Question: The Church says it will not tell the faithful which party to vote for. Fine, but doesn’t the Catechism of the Catholic Church (Nos. 1868-1869) warn Catholics that it is a grievous sin to cooperate with evil? Some bishops have started to call abortion the greatest evil (sin) in the world today. (The World Health Organization reported in 2021 that about 73 million abortions take place worldwide each year.) The Church doesn’t say do not vote for the abortion party, but it seems to teach the consequences for doing so.
— J. Flynn, via email
Answer: Church leaders generally refrain from broad declarations about political parties or instructing the faithful not to vote for a party. The general reason for this is prudential. Political passions tend to cloud issues, and the moral teaching is lost in often heated accusations about the true motives of Church leaders. The preferred method is to teach on the issues and ask Catholics to bring Church teaching into the culture and political process.
Your concern that Catholics not vote for pro-choice leaders is appropriate and Catholics should seek to urge each other to vote responsibly in regard to moral matters. However, direct appeals not to vote for this or that party are unlikely for the reasons stated.
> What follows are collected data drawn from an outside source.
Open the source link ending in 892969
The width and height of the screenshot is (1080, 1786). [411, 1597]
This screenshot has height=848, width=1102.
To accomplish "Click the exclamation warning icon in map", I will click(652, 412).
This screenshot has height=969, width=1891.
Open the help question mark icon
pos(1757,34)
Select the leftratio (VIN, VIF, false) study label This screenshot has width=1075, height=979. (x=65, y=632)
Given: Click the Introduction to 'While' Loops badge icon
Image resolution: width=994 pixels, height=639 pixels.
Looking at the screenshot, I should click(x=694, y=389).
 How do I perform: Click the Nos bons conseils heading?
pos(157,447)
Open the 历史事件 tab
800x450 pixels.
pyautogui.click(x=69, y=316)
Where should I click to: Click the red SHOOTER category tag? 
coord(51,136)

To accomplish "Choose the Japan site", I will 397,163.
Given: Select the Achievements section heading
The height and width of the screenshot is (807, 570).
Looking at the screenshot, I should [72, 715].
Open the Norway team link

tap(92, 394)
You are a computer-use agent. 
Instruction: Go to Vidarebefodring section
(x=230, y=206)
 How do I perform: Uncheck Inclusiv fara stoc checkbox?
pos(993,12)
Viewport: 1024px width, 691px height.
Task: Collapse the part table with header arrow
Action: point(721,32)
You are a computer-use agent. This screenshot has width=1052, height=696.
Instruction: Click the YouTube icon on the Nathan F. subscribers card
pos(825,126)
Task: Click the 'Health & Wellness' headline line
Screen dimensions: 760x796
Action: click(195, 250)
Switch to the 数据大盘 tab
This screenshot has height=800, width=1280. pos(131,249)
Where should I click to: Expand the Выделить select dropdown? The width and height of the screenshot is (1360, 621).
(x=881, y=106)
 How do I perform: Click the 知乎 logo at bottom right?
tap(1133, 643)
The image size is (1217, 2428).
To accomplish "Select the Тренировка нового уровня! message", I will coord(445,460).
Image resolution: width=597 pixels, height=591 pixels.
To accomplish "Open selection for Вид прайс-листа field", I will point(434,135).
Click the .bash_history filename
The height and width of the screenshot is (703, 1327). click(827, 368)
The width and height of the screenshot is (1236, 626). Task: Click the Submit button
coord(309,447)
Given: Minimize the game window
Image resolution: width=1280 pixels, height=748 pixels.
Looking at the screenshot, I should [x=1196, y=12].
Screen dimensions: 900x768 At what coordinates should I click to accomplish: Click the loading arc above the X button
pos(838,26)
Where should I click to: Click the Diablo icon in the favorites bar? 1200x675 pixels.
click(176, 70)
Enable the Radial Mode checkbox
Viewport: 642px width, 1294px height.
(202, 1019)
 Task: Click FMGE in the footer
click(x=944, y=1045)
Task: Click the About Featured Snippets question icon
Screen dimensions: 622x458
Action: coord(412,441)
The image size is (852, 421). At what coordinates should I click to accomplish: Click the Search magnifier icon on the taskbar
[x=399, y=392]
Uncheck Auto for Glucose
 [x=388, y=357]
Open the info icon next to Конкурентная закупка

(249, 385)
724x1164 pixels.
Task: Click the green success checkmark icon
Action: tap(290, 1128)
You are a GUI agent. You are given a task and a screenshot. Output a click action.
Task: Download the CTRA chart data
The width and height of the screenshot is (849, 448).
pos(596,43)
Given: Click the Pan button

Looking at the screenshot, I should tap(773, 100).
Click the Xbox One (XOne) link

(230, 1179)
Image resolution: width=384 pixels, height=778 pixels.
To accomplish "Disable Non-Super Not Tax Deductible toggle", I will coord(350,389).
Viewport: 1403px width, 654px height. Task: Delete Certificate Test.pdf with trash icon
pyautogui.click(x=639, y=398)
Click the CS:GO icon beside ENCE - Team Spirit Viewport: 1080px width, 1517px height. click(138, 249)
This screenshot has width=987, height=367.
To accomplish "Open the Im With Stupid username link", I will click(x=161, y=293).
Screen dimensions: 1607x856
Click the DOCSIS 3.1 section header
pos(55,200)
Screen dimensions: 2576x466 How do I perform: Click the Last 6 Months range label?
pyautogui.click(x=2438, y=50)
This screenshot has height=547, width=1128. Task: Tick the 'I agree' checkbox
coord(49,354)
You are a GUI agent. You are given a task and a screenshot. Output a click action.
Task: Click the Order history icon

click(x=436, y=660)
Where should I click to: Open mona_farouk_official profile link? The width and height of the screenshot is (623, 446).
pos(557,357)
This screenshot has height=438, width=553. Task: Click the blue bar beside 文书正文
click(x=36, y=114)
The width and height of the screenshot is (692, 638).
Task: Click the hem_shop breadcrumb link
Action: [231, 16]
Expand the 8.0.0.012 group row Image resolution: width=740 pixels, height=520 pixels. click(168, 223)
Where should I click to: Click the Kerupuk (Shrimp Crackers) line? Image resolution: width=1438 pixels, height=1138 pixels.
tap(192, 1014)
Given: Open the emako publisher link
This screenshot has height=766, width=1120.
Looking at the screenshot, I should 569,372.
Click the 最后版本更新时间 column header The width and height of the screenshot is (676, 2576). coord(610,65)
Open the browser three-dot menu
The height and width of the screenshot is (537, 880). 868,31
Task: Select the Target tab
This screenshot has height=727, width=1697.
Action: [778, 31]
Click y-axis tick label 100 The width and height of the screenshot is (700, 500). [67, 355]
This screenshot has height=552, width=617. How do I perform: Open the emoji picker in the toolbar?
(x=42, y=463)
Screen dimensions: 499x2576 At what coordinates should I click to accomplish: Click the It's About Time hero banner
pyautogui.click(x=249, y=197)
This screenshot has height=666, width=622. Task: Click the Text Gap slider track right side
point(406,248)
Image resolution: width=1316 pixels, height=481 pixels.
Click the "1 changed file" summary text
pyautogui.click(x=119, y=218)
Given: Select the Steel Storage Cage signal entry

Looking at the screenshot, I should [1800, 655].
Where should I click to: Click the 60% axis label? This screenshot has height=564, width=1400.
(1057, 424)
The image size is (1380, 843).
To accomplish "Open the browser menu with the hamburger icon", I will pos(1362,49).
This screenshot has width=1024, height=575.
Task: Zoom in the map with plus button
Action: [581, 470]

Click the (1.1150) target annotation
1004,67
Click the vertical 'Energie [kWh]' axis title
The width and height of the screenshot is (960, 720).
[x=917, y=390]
As for cooperation with evil in voting, some years ago Cardinal Joseph Ratzinger (later Pope Benedict XVI) made a distinction: “A Catholic would be guilty of formal cooperation in evil … if he were to deliberately vote for a candidate precisely because of the candidate’s permissive stand on abortion and/or euthanasia. When a Catholic does not share a candidate’s stand in favor of abortion and/or euthanasia, but votes for that candidate for other reasons, it is considered remote material cooperation, which can be permitted in the presence of proportionate reasons” (Worthiness to Receive Communion).